За разговором они дошли до приемной, в которой Максим оставил огромного размера теплую длинную куртку. Саблин был уверен, что сейчас байкер оденется и уйдет, но тот не спешил прощаться.
— Вы мне еще таблетку обещали, — напомнил он, в очередной раз чихнув и шмыгнув изрядно покрасневшим носом.
Сергей завел его к себе в кабинет и стал рыться в ящике стола в поисках лекарства, которое всегда держал на рабочем месте.

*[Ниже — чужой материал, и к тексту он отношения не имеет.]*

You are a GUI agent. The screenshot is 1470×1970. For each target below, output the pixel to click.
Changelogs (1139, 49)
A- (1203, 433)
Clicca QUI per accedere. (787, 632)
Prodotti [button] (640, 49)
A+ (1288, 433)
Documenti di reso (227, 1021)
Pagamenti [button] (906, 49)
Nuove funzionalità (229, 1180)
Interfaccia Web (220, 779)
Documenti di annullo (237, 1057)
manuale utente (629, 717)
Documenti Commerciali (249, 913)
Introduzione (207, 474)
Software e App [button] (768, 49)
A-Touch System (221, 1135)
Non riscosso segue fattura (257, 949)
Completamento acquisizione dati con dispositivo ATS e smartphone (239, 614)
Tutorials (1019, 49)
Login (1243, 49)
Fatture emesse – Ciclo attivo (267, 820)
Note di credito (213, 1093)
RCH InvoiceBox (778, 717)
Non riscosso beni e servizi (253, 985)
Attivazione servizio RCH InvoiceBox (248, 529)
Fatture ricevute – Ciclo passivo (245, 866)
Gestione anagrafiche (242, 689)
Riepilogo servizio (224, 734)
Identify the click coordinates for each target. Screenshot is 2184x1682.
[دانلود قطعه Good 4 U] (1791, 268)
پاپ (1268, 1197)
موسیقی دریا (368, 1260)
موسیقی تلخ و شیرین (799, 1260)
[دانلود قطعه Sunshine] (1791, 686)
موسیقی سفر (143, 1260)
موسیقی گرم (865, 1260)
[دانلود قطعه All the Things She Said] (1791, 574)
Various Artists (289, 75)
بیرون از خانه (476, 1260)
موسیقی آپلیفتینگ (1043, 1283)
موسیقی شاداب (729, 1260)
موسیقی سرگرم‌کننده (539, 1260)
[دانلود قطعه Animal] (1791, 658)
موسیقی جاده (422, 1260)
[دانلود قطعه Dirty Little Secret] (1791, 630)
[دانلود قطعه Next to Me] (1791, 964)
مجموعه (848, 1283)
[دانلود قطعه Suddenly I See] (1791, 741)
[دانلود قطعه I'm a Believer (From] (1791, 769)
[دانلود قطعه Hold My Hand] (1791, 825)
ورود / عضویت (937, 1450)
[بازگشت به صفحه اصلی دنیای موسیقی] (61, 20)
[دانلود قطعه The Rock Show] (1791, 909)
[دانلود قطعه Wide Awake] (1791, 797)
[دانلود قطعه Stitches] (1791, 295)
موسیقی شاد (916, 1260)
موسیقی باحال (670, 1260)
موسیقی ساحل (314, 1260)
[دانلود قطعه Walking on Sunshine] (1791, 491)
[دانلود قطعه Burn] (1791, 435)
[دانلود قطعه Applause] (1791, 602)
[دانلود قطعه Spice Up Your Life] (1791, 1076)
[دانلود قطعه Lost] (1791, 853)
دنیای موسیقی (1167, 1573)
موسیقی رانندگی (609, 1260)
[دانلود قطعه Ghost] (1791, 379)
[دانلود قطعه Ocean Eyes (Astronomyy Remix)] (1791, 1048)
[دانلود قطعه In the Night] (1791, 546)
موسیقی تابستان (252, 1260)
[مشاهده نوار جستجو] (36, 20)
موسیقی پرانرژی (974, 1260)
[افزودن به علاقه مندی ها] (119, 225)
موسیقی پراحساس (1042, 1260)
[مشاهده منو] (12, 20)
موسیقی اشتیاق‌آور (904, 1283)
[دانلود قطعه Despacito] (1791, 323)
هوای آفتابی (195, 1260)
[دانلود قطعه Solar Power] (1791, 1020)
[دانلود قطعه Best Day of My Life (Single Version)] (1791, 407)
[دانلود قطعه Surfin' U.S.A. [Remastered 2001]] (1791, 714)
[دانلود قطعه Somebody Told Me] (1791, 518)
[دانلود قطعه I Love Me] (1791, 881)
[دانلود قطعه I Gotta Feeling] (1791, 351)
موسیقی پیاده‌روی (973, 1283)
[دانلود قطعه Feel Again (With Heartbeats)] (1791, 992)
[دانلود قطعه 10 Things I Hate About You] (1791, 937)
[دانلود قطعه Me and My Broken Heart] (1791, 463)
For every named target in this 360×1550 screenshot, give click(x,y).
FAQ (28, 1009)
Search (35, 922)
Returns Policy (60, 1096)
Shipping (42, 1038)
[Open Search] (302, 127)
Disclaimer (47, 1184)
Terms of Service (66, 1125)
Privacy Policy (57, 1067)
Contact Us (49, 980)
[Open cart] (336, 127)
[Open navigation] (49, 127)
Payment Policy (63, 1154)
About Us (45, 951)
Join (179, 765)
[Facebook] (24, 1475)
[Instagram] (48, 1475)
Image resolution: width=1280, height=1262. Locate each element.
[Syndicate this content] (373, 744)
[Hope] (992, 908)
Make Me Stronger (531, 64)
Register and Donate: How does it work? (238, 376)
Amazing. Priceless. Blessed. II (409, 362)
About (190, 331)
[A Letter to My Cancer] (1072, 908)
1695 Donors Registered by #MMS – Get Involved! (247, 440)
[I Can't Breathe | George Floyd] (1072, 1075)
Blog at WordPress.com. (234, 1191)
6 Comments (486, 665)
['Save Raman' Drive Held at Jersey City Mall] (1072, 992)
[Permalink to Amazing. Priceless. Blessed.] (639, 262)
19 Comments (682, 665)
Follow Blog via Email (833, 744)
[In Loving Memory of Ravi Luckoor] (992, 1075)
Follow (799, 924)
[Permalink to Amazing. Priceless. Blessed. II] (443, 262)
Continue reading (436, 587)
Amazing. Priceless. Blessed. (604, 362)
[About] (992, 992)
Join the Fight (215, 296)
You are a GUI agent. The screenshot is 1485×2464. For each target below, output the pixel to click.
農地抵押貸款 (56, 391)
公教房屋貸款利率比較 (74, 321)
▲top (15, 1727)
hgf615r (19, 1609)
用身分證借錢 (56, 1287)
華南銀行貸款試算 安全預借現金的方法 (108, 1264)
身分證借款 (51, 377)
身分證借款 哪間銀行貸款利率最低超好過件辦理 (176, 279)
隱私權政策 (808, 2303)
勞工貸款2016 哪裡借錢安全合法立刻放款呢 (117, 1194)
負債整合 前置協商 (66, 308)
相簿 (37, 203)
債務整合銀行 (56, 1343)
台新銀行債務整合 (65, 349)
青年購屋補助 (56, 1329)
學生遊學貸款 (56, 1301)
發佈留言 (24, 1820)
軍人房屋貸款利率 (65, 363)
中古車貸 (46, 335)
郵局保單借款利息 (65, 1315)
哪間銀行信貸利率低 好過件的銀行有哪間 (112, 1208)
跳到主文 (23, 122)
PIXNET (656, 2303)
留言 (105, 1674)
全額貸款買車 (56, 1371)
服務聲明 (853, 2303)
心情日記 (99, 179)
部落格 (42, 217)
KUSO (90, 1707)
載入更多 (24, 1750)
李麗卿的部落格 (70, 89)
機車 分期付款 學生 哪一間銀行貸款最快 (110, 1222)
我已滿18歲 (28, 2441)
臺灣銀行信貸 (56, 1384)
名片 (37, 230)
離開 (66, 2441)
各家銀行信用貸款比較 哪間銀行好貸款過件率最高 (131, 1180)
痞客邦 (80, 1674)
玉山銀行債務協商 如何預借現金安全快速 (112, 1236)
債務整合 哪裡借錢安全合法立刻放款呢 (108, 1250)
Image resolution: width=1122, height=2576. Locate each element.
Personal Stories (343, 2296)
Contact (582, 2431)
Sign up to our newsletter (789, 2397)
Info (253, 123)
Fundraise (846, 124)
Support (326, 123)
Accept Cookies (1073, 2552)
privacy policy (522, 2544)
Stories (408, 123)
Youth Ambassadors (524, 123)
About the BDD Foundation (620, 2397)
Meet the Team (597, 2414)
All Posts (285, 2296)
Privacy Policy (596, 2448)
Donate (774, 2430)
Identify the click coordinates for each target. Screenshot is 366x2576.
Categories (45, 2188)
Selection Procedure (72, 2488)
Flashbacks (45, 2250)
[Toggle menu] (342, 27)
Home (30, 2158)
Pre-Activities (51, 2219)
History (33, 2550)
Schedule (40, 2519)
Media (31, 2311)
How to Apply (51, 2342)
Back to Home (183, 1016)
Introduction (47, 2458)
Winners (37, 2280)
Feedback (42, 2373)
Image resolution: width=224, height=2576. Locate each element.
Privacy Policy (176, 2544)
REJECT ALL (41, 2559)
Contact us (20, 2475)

— Держи, — он протянул Максу продолговатую голубую таблетку, — выпей прямо сейчас, минут через двадцать все должно пройти. Иди-иди, — улыбнулся он, глядя на байкера, который мялся возле двери, — тебе Света водички нальет, запьешь лекарство. А мне переодеться нужно. И вообще, у меня рабочий день заканчивается.
— Сергей Михайлович, вы торопитесь? — с какой-то неожиданной робостью спросил Макс. — Я еще узнать хотел…
Вообще-то никуда Саблин особо не торопился. День будний, праздновать день рождения решили в субботу, а сегодня они с Ольгой просто посидят вдвоем, а может, и втроем, если Петя Чумичев не изменит своим привычкам. Сергей по дороге домой купит торт — он с детства любит сладкое, а Оля собиралась приготовить его любимый салат и нажарить свиных отбивных с толстым жирным краешком. Сама она считала такую еду крайне вредной для здоровья и допускала ее только по особым случаям. Но это все будет не раньше семи-восьми вечера, а сейчас только три… И в самом деле, спешить некуда.
Решение пришло неожиданно и в первый момент показалось Саблину даже каким-то странным.
— Макс, а давай ты будешь называть меня на «ты», — предложил он. — Тебе сколько лет?
— Тридцать четыре.
— А мне сорок один сегодня исполнилось, разница невелика. Значит, так: ты сейчас выходишь, я переодеваюсь, потом Света сделает нам чайку, раздобудет какой-нибудь еды, мы с тобой посидим, пообедаем, и ты спросишь у меня все, что хотел. Годится?